Figure 1 shows a personality disorder profile for a patient who was diagnosed by her psychologist with borderline personality disorder. The patient is a 32-year-old white woman from a working class family. She has a graduate education but a Global Assessment of Functioning Scale score of only 55, indicating relatively poor functioning. Examining the personality disorder score profile, we see a marked elevation in the patient’s borderline personality disorder score (T=72.15, more than two standard deviations above the reference score of 50). The score indicates a very strong match between the patient’s SWAP-200 description and the diagnostic prototype for borderline personality disorder. We also see a strong elevation in the histrionic personality disorder score (T=61.15), although not as high as for the borderline personality disorder score. Thus, the diagnosis is borderline personality disorder with histrionic features. It is also noteworthy that the patient’s healthy, high-functioning personality disorder T score of 39.27 is a full standard deviation below the mean, indicating relatively poor functioning (consistent with her low score on the Global Assessment of Functioning Scale).

DISCUSSION

Summary of Findings

The findings provide support for the validity of the SWAP-200 as an instrument for assessing personality disorders. Our first validity analysis showed that SWAP-200 descriptions of 30–40 actual patients who shared a diagnosis (composite descriptions of actual patients) matched the hypothesized portraits of prototypical patients with the same axis II diagnosis (diagnostic prototypes), which were provided by different clinicians. In addition, it showed that the SWAP-200 descriptions for these patients did not match the diagnostic prototypes for unrelated diagnoses.

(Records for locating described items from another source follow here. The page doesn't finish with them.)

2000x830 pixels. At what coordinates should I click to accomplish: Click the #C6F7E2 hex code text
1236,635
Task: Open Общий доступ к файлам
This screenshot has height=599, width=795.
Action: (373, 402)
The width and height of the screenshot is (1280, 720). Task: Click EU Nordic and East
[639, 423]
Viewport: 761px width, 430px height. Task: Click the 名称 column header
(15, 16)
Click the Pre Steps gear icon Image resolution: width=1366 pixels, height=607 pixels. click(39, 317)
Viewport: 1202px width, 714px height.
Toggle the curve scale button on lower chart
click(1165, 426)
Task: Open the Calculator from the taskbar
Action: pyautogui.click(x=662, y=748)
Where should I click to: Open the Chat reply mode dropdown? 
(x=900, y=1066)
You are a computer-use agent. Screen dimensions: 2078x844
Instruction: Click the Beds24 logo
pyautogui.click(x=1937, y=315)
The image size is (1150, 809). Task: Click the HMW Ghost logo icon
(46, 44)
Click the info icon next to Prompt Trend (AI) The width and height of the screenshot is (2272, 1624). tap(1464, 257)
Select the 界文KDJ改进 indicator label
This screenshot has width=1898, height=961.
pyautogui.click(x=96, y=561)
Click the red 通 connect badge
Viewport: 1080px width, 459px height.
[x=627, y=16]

A second, complementary validity analysis showed that SWAP-200 personality disorder scores (which measure the match between patients and diagnostic prototypes) showed high convergent and discriminant validity with clinicians’ ratings of the degree to which patients met diagnostic criteria for each personality disorder. Personality disorder scores correlated highly with clinicians’ ratings for the same diagnosis and weakly with clinicians’ ratings for unrelated diagnoses. Each correlation for this analysis relied on data from all 530 actual patients and all 267 hypothetical, prototypical patients, rather than the 30–40 patients per group used in the first validity analysis.

A third assessment of validity examined the relation between SWAP-200-based psychological health scores (obtained by correlating each patient’s SWAP-200 description with the diagnostic prototype of a healthy, high-functioning patient) and the Global Assessment of Functioning Scale. There was a strong relation between the two measures of health.

Potential Objections

A critic might object to these findings on a number of grounds. One objection is that the SWAP-200 descriptions were provided by clinicians, whose biases might make them unreliable. Several considerations limit the impact of this criticism. First, all observers have biases. Ideally, one would want to rely on as many credible data sources as possible, and future research assessing the validity of the SWAP-200 should draw upon a combination of clinician observation, self-report, informant report, and research interviews. However, we believe the judgments of experts with an average of over 18 years’ practice experience, who have known the patient over an extended period of time (in this case, for more that 33 sessions on average), are likely to be at least as informative as either self-reports or judgments made in 30 to 90 minutes by research assistants using structured interviews. This is particularly true given the potential confounds of state and trait that make assessment of personality disorders especially difficult (15). One would expect that knowing a patient over an extended time would limit diagnostic “noise” reflecting the vagaries of current axis I state conditions. Such states can bias judgments when diagnosis rests exclusively on a brief cross-sectional snapshot of a patient at a single time.

Second, statistical analyses demonstrate that clinicians can, in fact, use the SWAP-200 to provide reliable descriptions of a disorder. High values for coefficient alpha show that there is good agreement from clinician to clinician, with relatively little measurement error or noise in the composite descriptions (i.e., in the diagnostic prototypes or composite descriptions of actual patients). This does not mean that an individual clinician’s description of a single patient is necessarily reliable; it means that if one averages across the descriptions provided by a group of clinicians, the resulting composite is highly reliable. The high alpha coefficients we obtained—above 0.90 for 14 of 15 diagnoses, and 0.85 for the other—demonstrate that we used large enough groups to accomplish this. These high alpha coefficients are particularly meaningful given that the clinicians differed substantially in their theoretical orientations, training, practice settings, and so on.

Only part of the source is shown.